Si diceva, in precedenza, che anche Spaemann è stato influenzato, in una certa misura, da Schmitt. Ebbene, ciò riguarda, innanzi tutto, il motivo per cui la categoria amico-nemico sarebbe, per lui, costitutiva del politico. E, in seconda battuta, la tesi secondo cui, dove la discussione non ha più presa, lì si deve far ricorso alla decisione. Sul filosofo tedesco in questione agisce poi anche un’altra influenza: quella dell’etica classica, attraverso il recupero dei concetti di finalismo, aristotelicamente inteso, e di eudemonia. Ma ciò in cui trova sbocco la sua prospettiva è dato, in ultima istanza, dal concetto ontologico di “immemoriale (Unvordenkliche)”, inteso come quell’essere che sempre ci precede e che, in ogni circostanza, ci condiziona.

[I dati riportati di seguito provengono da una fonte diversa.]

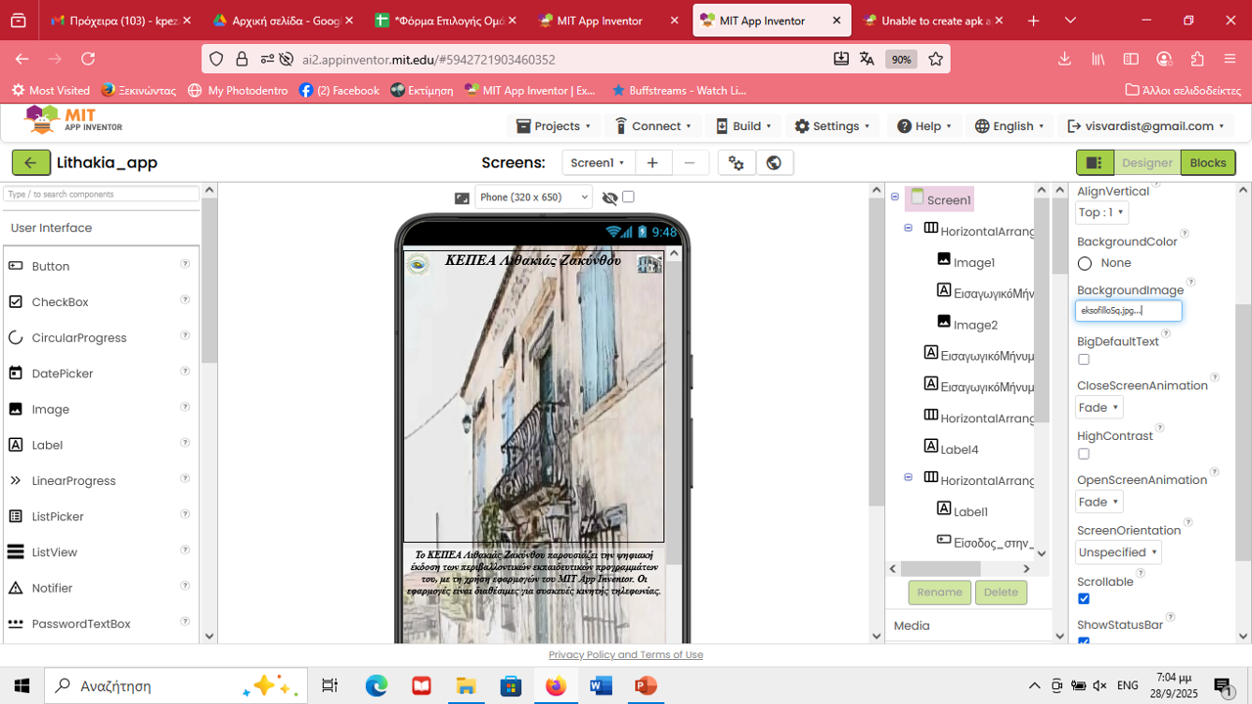Toggle the properties panel layout icon
Viewport: 1252px width, 704px height.
point(1095,162)
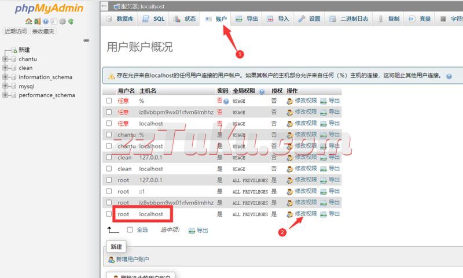Click the 新增用户账户 add user link
463x278 pixels.
(132, 260)
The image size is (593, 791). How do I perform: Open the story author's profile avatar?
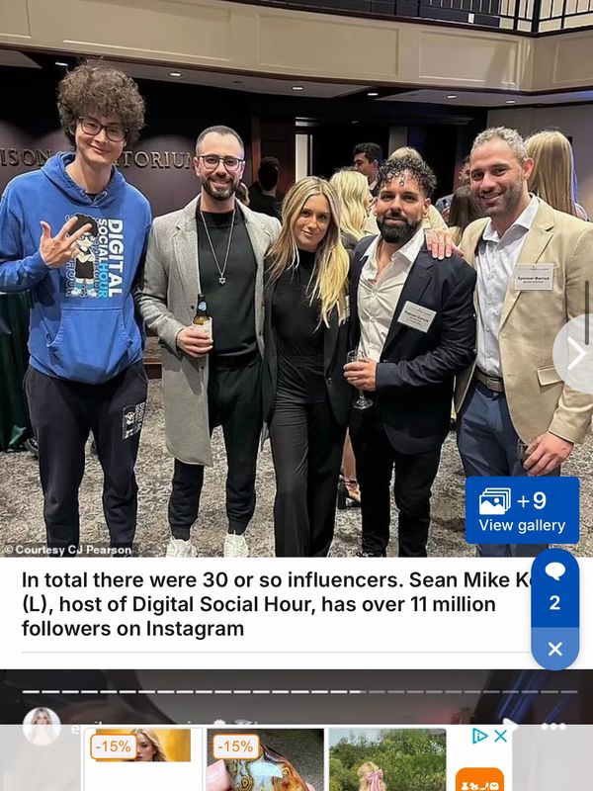[42, 726]

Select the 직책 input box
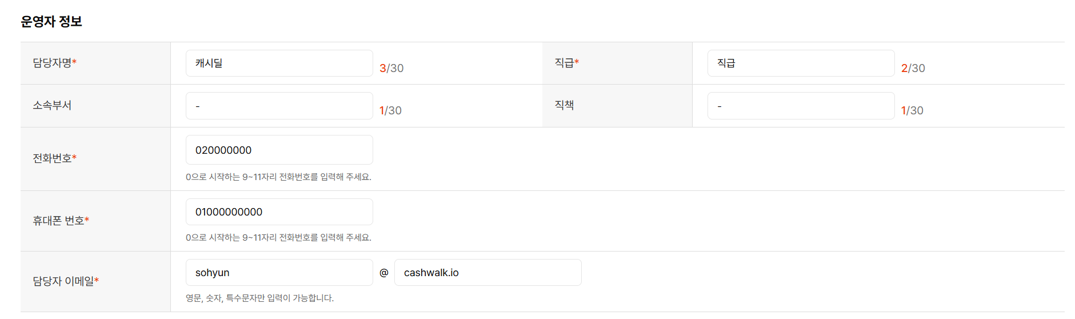pyautogui.click(x=800, y=106)
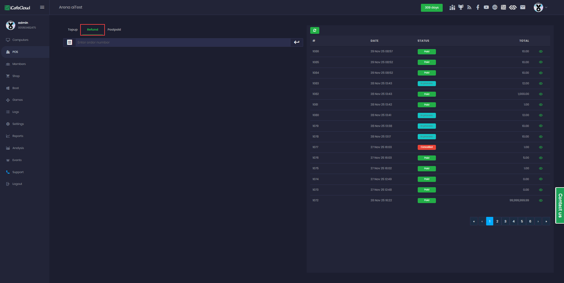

Nel capitolo secondo («Hans Blumenberg e il dibattito sulla secolarizzazione») si afferma che il filosofo appena menzionato respinge la tesi di Karl Löwith, ossia che il fenomeno della secolarizzazione consisterebbe in una conversione nell’idea di progresso della tesi cristiana relativa alla storia della salvezza. E ciò perché, mentre la prima implica una continuità immanente del processo storico, la seconda, invece, presuppone che quest’ultimo, interrompendosi, lasci spazio ad un intervento trascendente. Il punto è che, per Blumenberg, la continuità del processo storico, più in generale, non è mai garantita da contenuti che si trasmettono, trasponendosi da un piano all’altro, ma da domande che, ereditate dal passato, si riempiono nel presente di contenuti diversi. L’idea di progresso sarebbe, così, la risposta moderna a quel problema teologico medioevale nel segno del quale la storia veniva configurata come una totalità.

E, a questo punto, assistiamo ad un nuovo richiamo, nel libro, al nome di Schmitt, perché è proprio in quest’ultimo che Blumenberg trova la formulazione più compiuta del teorema della secolarizzazione, la quale si configurerebbe, così, per lui — in linea con la sua concezione, appena vista, della storia — come un’elaborazione di concetti politici attraverso un patrimonio di metafore messo a disposizione dalla teologia.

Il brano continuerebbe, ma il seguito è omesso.